→ Records:
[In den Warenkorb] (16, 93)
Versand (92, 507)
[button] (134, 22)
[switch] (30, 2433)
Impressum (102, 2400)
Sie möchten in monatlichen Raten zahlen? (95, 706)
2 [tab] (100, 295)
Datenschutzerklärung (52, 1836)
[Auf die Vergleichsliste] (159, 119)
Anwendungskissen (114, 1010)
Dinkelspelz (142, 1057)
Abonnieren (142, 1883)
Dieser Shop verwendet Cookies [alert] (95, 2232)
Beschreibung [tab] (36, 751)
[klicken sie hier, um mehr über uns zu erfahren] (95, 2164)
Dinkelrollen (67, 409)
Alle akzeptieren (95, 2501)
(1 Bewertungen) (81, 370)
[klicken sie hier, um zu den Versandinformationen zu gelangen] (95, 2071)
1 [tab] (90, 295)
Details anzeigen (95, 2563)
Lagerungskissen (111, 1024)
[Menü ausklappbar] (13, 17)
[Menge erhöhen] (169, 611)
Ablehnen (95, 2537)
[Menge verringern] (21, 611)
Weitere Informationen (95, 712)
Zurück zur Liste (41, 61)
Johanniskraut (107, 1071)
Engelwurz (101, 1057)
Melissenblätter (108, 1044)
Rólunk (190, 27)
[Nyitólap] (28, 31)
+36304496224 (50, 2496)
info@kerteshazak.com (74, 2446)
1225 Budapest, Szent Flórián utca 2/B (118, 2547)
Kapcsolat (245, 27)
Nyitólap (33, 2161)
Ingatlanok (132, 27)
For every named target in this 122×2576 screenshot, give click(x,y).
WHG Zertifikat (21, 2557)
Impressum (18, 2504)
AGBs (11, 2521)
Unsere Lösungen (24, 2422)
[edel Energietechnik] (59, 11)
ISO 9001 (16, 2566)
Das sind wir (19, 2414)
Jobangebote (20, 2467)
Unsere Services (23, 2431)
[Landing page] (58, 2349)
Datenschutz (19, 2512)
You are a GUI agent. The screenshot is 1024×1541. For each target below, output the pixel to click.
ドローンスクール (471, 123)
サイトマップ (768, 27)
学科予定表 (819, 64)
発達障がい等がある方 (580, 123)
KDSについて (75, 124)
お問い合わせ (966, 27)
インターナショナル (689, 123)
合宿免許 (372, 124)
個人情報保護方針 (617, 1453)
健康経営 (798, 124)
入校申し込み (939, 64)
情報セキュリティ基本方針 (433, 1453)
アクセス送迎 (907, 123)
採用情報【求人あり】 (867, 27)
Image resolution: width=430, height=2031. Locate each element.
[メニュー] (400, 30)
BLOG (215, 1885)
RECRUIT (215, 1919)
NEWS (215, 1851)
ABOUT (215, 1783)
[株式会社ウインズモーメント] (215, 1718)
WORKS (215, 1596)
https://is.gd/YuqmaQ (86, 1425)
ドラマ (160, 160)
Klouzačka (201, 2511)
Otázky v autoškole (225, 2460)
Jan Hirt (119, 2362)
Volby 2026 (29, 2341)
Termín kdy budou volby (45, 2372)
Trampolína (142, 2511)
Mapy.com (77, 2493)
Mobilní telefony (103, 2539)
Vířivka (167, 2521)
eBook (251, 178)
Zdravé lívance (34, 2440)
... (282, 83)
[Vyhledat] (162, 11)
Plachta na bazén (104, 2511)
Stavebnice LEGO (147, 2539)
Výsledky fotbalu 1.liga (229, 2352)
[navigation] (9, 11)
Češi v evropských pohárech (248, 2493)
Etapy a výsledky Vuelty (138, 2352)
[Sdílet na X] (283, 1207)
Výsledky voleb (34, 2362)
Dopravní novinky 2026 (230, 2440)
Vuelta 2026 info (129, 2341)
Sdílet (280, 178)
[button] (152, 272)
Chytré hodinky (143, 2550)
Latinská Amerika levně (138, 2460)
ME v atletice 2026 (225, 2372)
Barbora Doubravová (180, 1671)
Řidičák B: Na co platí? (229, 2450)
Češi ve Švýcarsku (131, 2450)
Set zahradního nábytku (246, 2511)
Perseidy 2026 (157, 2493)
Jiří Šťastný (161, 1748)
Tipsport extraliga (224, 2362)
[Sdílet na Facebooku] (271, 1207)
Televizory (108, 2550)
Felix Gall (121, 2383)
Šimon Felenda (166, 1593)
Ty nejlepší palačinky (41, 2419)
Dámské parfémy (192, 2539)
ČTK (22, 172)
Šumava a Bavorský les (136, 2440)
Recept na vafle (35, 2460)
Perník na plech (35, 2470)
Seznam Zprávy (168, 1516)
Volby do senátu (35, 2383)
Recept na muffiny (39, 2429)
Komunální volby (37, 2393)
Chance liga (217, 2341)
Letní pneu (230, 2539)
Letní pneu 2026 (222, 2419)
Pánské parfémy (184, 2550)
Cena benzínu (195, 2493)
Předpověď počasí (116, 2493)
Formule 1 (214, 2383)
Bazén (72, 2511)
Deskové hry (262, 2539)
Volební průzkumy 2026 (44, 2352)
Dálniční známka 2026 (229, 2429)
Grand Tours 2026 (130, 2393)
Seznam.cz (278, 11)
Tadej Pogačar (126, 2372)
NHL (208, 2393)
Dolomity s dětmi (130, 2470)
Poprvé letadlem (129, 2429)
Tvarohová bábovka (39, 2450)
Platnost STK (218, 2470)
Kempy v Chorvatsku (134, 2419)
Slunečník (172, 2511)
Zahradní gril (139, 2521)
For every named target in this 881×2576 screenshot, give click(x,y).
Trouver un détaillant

→ The task: Nothing outside the span should appear: transcribe the lines from the one containing "For every named target in this 881×2576" through the last line of the records.

→ Task answer:
For every named target in this 881×2576 screenshot, give click(x,y).
Trouver un détaillant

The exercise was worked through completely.